* [TASK TO COMPLETE]: Check every line of the data and copy the ones where "height" appears.

* [GIVEN DATA]:
————————

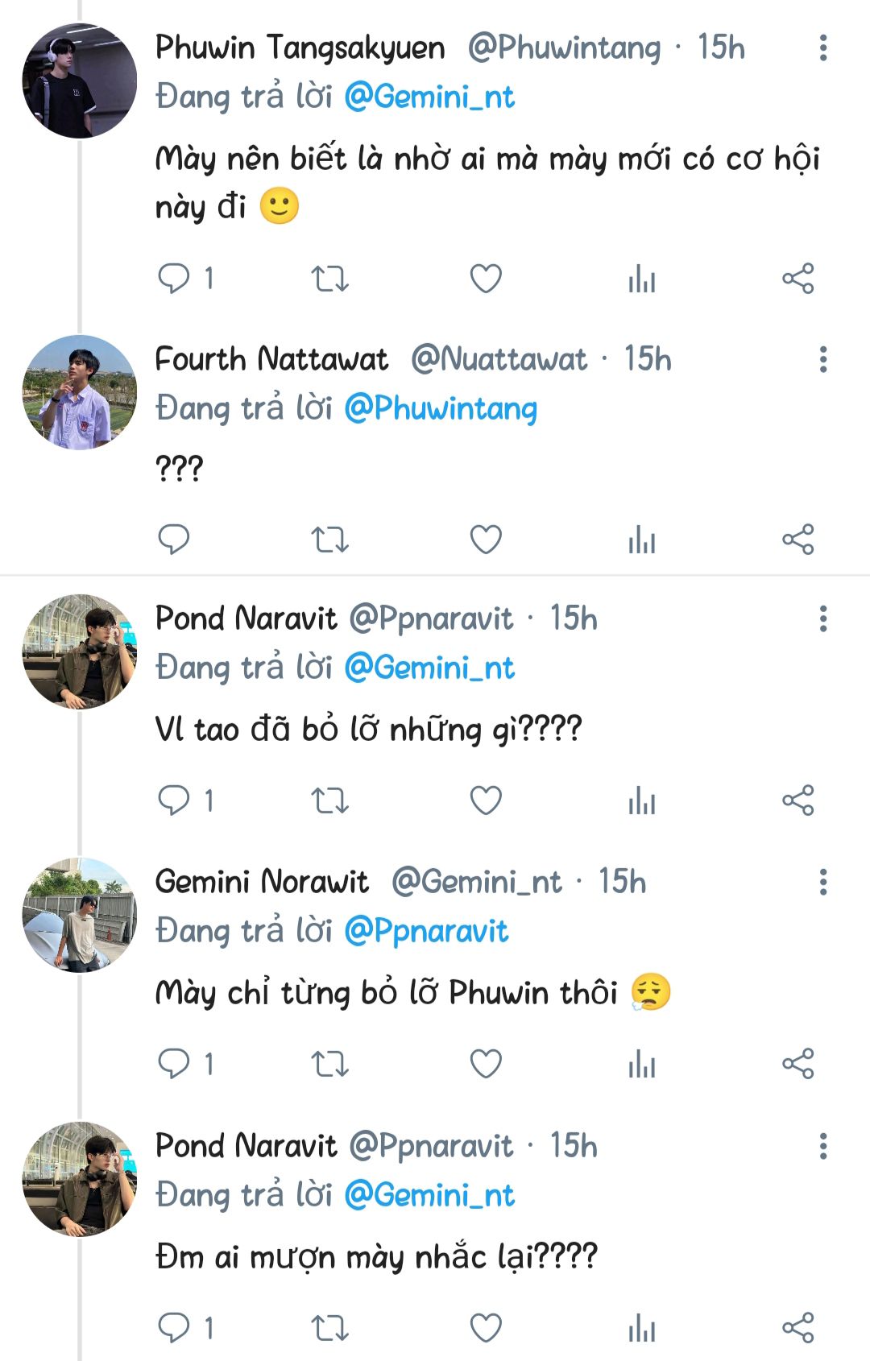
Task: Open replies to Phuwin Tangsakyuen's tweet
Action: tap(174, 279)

————————

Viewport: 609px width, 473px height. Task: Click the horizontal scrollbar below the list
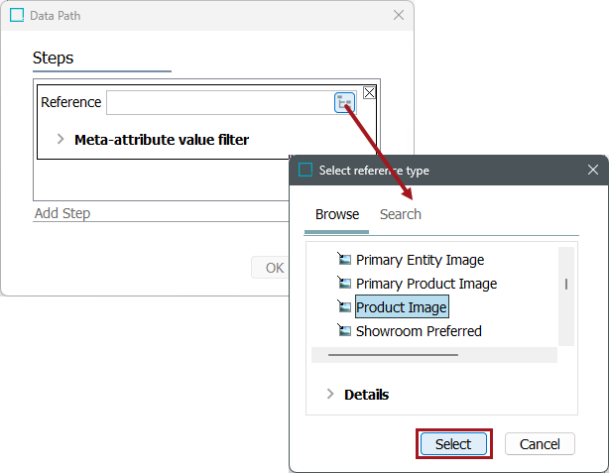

————————

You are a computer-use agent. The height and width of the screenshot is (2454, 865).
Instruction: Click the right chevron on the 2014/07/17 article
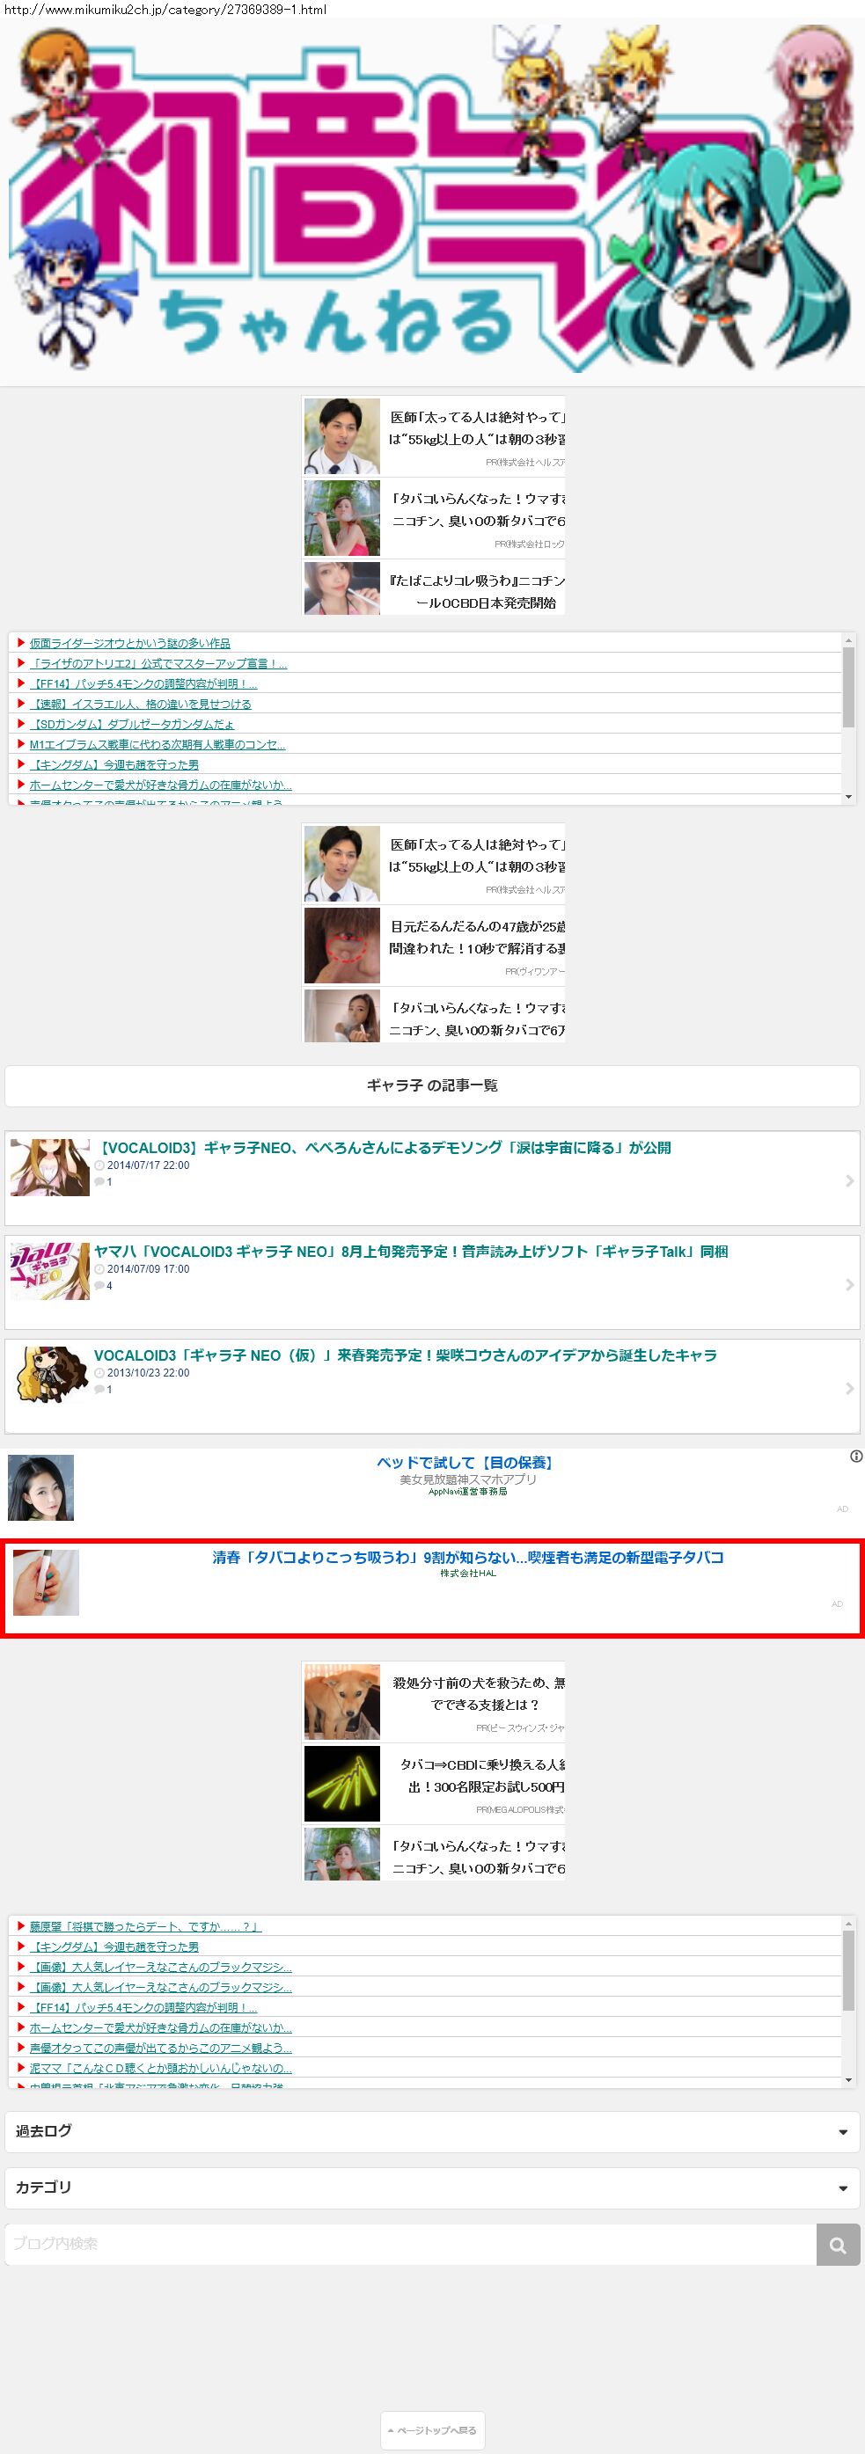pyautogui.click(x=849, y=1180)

————————

* [WORKED SOLUTION]:
Viewport: 609px width, 473px height. Task: Click the horizontal scrollbar below the list
You are a computer-use agent. The height and width of the screenshot is (2454, 865).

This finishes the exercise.